In the post-war period of the late 1940s, UAC decided to divest its shipping fleet to become an independent company in its own right. On 16 February 1949, an extraordinary general meeting of shareholders was held to set up the new company. This was done by reviving the dormant articles of association of the old Southern Whaling and Sealing Company, which Lever Bros. had bought in 1919 then sold to Christian Salvesen Ltd in 1941, and changing the name to Palm Line.
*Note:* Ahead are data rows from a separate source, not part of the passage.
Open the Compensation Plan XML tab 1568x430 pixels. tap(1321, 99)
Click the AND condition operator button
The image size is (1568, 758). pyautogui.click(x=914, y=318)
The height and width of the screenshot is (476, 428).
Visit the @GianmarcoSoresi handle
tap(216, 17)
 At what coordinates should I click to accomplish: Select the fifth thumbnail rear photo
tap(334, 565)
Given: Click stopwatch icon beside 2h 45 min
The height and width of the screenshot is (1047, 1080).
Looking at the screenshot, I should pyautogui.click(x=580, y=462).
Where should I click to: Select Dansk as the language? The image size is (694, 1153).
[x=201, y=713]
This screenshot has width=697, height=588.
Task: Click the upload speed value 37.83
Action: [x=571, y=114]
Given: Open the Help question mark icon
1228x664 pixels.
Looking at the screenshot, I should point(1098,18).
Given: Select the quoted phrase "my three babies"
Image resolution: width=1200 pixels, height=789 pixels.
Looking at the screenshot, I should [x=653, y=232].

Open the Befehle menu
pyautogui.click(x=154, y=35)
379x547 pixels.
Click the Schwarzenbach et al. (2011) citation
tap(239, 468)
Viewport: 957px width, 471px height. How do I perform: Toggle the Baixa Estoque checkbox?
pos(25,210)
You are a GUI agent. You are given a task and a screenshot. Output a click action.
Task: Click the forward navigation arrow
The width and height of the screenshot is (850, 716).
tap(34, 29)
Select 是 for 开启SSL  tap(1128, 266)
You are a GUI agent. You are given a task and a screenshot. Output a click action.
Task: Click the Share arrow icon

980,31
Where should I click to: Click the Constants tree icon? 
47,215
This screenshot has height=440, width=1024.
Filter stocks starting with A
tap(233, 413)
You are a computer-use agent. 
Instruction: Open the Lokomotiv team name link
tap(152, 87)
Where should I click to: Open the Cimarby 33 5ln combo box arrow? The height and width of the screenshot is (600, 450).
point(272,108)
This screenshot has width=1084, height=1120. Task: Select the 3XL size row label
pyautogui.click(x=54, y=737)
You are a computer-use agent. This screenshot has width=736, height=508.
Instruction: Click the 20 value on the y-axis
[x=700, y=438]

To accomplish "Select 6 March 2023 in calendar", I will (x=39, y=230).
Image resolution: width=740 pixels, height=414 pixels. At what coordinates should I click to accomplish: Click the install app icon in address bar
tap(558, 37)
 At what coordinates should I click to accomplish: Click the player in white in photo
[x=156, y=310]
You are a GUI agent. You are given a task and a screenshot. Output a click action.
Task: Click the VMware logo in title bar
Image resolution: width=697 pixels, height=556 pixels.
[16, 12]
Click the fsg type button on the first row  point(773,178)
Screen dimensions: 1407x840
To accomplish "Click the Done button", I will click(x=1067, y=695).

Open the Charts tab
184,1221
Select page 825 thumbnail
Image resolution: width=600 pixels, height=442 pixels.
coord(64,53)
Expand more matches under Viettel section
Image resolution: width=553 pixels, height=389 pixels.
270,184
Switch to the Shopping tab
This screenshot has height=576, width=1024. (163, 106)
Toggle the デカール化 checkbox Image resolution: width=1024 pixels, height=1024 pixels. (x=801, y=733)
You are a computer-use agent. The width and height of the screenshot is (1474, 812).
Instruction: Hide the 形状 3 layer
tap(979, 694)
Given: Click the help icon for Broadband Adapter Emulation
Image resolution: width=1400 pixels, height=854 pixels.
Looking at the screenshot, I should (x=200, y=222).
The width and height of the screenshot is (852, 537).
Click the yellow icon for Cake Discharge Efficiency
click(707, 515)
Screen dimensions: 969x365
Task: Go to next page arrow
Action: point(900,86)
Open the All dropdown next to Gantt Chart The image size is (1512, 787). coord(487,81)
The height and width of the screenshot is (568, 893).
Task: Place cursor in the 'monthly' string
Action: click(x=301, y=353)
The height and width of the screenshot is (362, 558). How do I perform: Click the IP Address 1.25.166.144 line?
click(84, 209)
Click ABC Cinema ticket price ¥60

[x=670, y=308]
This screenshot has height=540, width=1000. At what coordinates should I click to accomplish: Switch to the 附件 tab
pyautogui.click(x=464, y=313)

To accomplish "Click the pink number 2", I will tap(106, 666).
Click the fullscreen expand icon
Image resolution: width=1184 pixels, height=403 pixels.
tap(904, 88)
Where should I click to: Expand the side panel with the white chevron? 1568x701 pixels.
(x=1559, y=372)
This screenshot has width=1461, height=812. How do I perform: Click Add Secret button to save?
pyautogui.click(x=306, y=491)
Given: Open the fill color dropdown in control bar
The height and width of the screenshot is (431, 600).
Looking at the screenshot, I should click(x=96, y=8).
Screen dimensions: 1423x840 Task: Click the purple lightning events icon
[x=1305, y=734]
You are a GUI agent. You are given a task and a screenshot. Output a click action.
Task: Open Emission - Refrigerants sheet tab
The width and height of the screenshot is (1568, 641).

The name of the new company had not been decided upon without considerable discussion. At one stage the name Sun Line had been put forward. It was Mr Frank Samuel, later to become the new company's first chairman who thought of the name 'Palm'.

===The Creeks===
It is notable that all Palm Line ships, with the exception of Kano Palm and Katsina Palm, built before 1970 had to be less than 500 ft long in order to navigate the creeks of Nigeria. Draught is another important feature. The coast of West Africa is extremely flat, and the slow-moving rivers and tidal currents have combined to build up long sand bars a mile or two off the coast. To enter most of the rivers, ships must pass over these bars; 27 ft being the maximum draught to serve all ports. Even so, to enter many rivers, - for example the Escravos River which leads to Sapele - ships cannot carry more than 4,000 tons since the maximum draught to successfully make it over the Escravos Bar is limited to 17 ft, so vessels would often cross over the bar at the entrance to the adjacent Forcados River, then take the connecting creek to the Escravos River.

===Krooboys===
It was common practice for all vessels to call in at Freetown both south- and northbound to take on both fuel bunkers and 'Krooboys' - additional local West African crew members; their duties being mainly chipping, painting and hold cleaning. They had their own separate accommodation on deck between hatches 1 & 2, with the headman having his own cabin in the fo'c'sle.

Palm Line house flag

===The End===
The early 1980s spelled the beginning of the end for Palm Line. From 1982 until 1986 the dramatic drop in Europe / West Africa trade meant the increasing need to charter the vessels out to third parties. Palm Line was sold to Ocean Fleets in 1986. The last Chairman of Palm Lines was Gordon Williams of Pontypool.

===Emblem===
The palm tree emblem had already been used on a Unilever Ltd house flag designed in 1939.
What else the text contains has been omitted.